Up-regulation of voltage-gated sodium channels by peptides mimicking S4-S5 linkers reveals a variation of the ligand-receptor mechanism.

Prokaryotic Na _V channels are tetramers and eukaryotic Na _V channels consist of a single subunit containing four domains. Each monomer/domain contains six transmembrane segments (S1-S6), S1-S4 being the voltage-sensor domain and S5-S6 the pore domain. A crystal structure of Na _V Ms, a prokaryotic Na _V channel, suggests that the S4-S5 linker (S4-S5 _L ) interacts with the C-terminus of S6 (S6 _T ) to stabilize the gate in the open state. However, in several voltage-gated potassium channels, using specific S4-S5 _L -mimicking peptides, we previously demonstrated that S4-S5 _L /S6 _T interaction stabilizes the gate in the closed state.
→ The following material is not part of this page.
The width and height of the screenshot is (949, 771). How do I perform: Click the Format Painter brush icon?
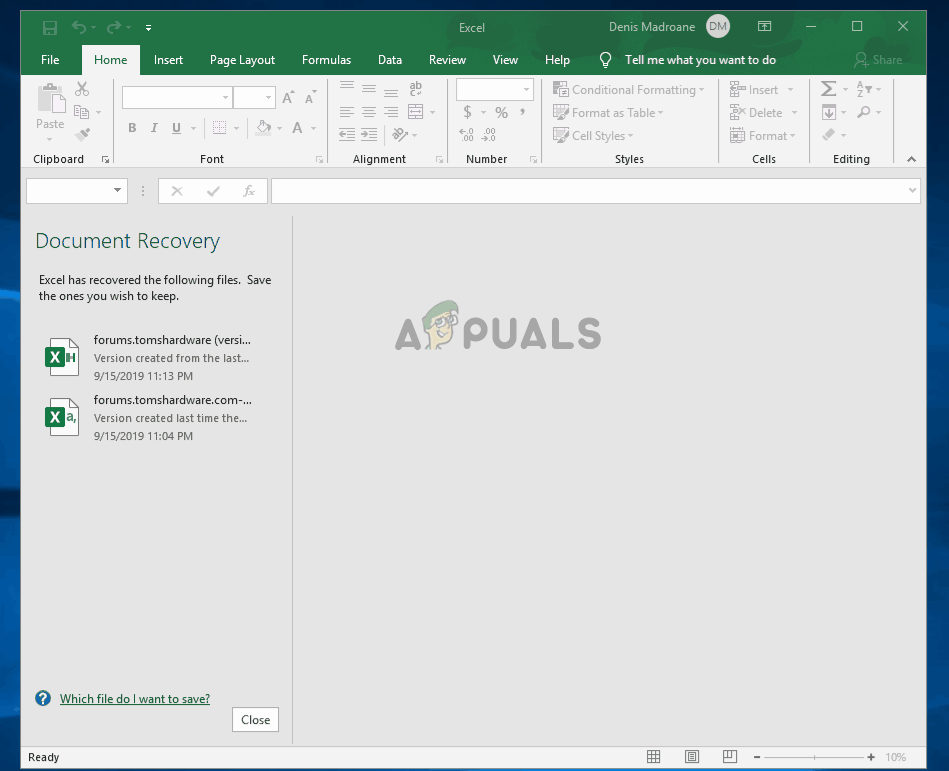coord(83,135)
Here, we used the same strategy on another prokaryotic Na _V channel, Na _V Sp1, to test whether equivalent peptides stabilize the channel in the open or closed state. A Na _V Sp1-specific S4-S5 _L peptide, containing the residues supposed to interact with S6 _T according to the Na _V Ms structure, induced both an increase in Na _V Sp1 current density and a negative shift in the activation curve, consistent with S4-S5 _L stabilizing the open state. Using this approach on a human Na _V channel, hNa _V 1.4, and testing 12 hNa _V 1.4 S4-S5 _L peptides, we identified four activating S4-S5 _L peptides. These results suggest that, in eukaryotic Na _V channels, the S4-S5 _L of DI, DII and DIII domains allosterically modulate the activation gate and stabilize its open state.